Harborview Medical Center in Seattle.

A COVID-19 outbreak in a surgical unit at Harborview Medical Center has killed one patient and infected three others. Ten staffers have also tested positive for the virus that causes the disease and are isolating.

The patient died Oct. 8 in the intensive care unit, said Dr. John Lynch, medical director of Harborview’s Infection Control, Antibiotic Stewardship and Employee Health programs.

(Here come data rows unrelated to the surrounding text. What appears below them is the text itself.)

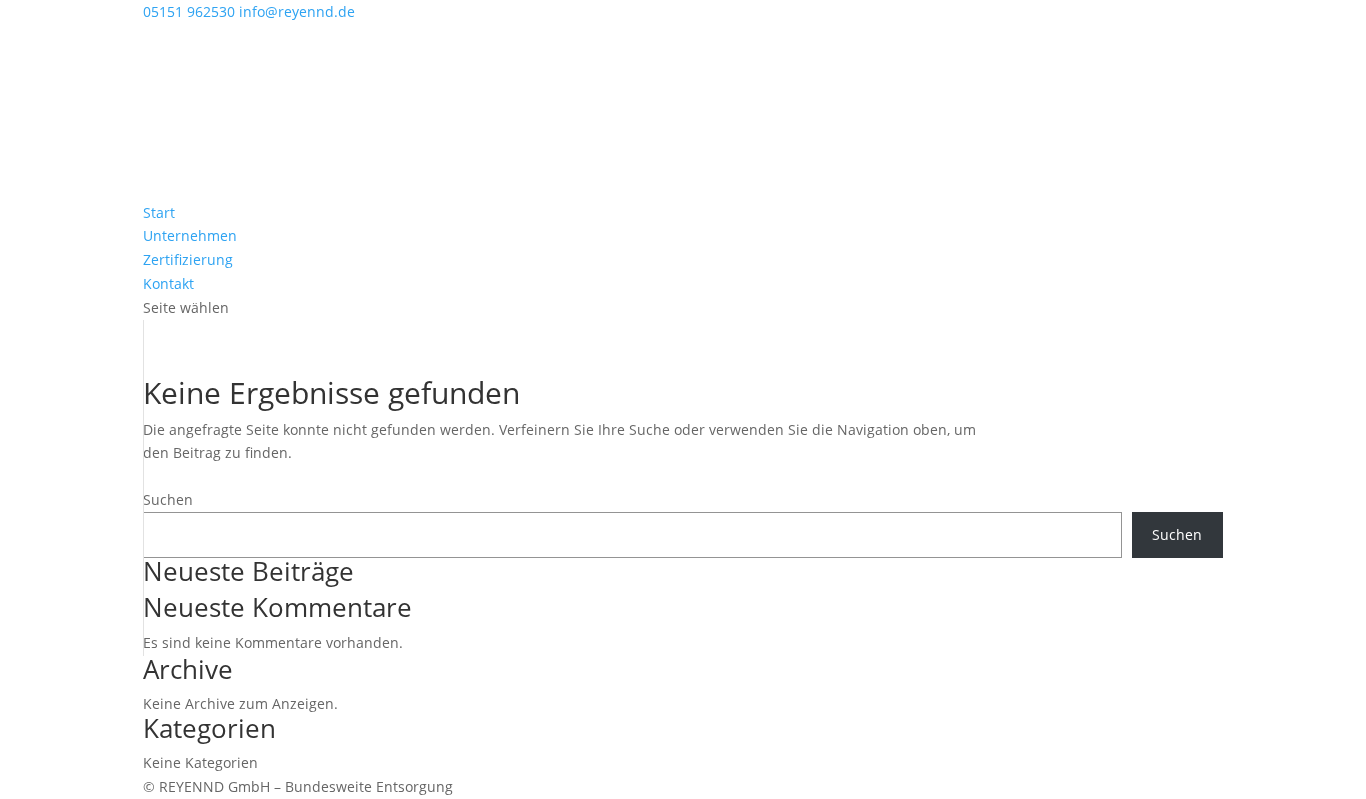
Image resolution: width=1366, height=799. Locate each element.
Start (159, 212)
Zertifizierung (188, 259)
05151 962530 (189, 11)
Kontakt (168, 283)
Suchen (168, 499)
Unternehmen (190, 235)
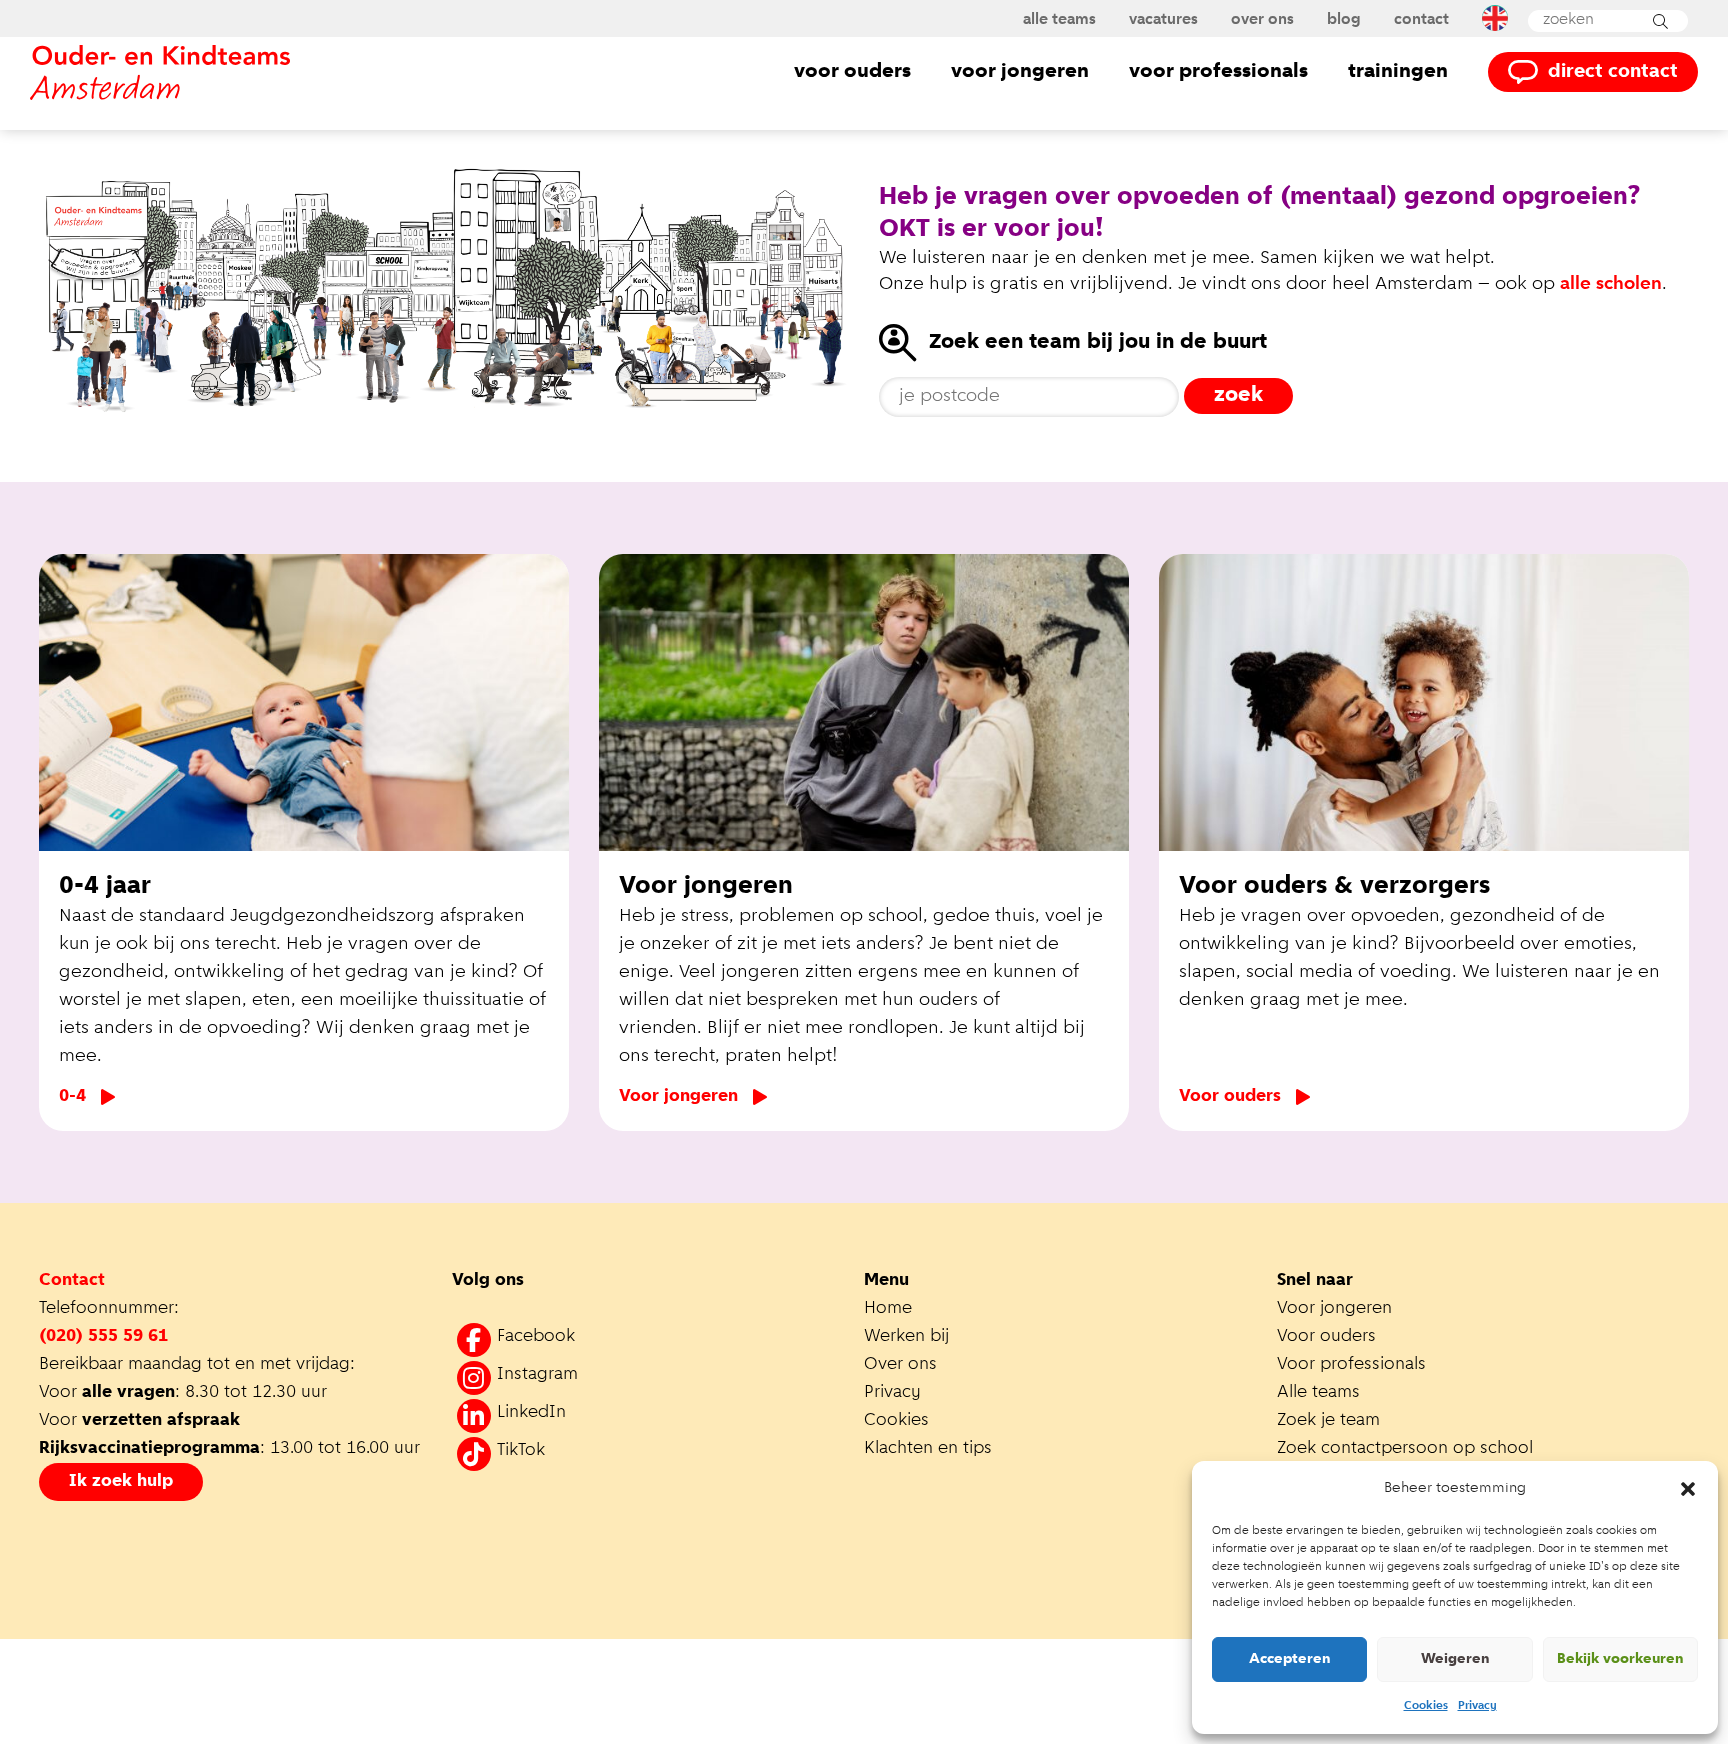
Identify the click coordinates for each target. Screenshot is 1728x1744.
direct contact (1613, 72)
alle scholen (1611, 284)
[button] (1688, 1489)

Three patients who contracted the virus had been at Harborview for more than 14 days, which indicates they likely caught it at the hospital.

Harborview is working to determine how the virus got into the surgical unit, Lynch said.

The surgical unit, which serves patients coming into and out of surgery after trauma, isn’t accepting new patients. Susan Gregg, a Harborview spokesperson, said the hospital would not disclose the specific name of the unit out of concern for patient privacy, but she said the outbreak is contained to that one unit.

All 10 workers who tested positive are “recovering at home” and haven’t needed to be hospitalized, Lynch said. Thirty hospital staffers are quarantining after possible exposures, Lynch said.

Isolating staff members who may have been exposed hasn’t put Harborview in a staffing crunch, Lynch said.

“We are never below our appropriate staffing levels, and our appropriate safe staffing levels,” he said.

The hospital is doing surveillance testing of patients and staff, and is restricting visitors, Lynch said.

Lynch said Harborview has been doing its best to keep patients safe — for instance, everyone wears masks, and any worker with symptoms is told to stay home — but the virus “just preys upon any gap.”

“We have a lot of shared spaces and a lot of very sick people in our facility,” he said.

Until the virus’s spread throughout the community gets under control, Lynch added, all health care facilities are at risk.

“I’m not blaming anyone,” Lynch said. “This is really a problem of the larger pandemic and the impact it’s having on people.”

The Washington state Department of Health (DOH), as of Oct. 10, has counted 321 outbreaks in health care settings, which includes hospitals, outpatient clinics, behavioral health facilities, supported living facilities, home health care, dialysis centers and independent senior living facilities.

An additional 659 outbreaks have been recorded among long-term care facilities during that time period, according to a statewide COVID-19 outbreak report published Thursday.

This is Harborview’s first outbreak, Lynch said.

To be considered an outbreak, the Department of Health requires at least two individuals to record positive coronavirus tests, at least two cases in which symptoms began within 14 days of one another and plausible evidence of transmission at a shared location that is not a household.

The Seattle Times submitted a public disclosure request to DOH earlier this month for reports and data about outbreaks in health care settings. The agency said it would provide records by July of next year.

Hospitals across the state have struggled with outbreaks.

At least 73 people have tested positive for the novel coronavirus after an outbreak that began in August at St. Michael Medical Center in Bremerton, according to the Kitsap Public Health District.

EvergreenHealth in Kirkland reported an outbreak involving two patients in September.

Four employees and a patient tested positive at Virginia Mason Medical Center in Seattle in late August.